**Required work**
Write out an exact copy of the line with "656x414 pixels. Task: Click" and of each line after it, through the end of the records below.

─── Data shown

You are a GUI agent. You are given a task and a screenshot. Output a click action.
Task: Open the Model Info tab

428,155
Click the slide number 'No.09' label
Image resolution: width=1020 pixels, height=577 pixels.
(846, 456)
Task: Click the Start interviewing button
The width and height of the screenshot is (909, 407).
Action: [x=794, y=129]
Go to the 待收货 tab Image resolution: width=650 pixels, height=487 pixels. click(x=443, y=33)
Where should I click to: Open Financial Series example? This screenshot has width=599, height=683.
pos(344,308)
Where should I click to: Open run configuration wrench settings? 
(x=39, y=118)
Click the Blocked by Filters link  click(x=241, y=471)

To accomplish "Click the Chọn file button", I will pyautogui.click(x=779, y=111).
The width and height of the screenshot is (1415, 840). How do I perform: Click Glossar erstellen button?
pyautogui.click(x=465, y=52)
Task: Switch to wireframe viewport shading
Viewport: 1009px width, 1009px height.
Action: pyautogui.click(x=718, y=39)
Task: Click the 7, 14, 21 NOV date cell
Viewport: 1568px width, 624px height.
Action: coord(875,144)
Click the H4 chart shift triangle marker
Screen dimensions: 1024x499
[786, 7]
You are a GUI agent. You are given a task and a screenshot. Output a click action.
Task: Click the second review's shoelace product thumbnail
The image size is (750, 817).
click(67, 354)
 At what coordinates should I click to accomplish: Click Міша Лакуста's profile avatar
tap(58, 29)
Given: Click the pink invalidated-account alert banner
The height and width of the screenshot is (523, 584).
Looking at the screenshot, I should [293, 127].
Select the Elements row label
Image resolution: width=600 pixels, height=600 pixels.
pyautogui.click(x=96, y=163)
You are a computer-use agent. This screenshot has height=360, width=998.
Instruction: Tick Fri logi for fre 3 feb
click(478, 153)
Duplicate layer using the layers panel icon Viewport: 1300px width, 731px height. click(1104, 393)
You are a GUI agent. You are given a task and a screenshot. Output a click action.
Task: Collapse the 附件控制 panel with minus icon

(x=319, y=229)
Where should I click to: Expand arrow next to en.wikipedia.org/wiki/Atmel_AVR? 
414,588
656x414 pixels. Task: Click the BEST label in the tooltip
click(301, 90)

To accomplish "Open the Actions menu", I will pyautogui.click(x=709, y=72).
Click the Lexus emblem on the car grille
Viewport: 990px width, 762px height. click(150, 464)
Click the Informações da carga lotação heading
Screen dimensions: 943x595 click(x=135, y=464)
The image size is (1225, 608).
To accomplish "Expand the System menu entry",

──────

**Response box**
656x414 pixels. Task: Click the BEST label in the tooltip
click(301, 90)

To accomplish "Open the Actions menu", I will pyautogui.click(x=709, y=72).
Click the Lexus emblem on the car grille
Viewport: 990px width, 762px height. click(150, 464)
Click the Informações da carga lotação heading
Screen dimensions: 943x595 click(x=135, y=464)
The image size is (1225, 608).
To accomplish "Expand the System menu entry",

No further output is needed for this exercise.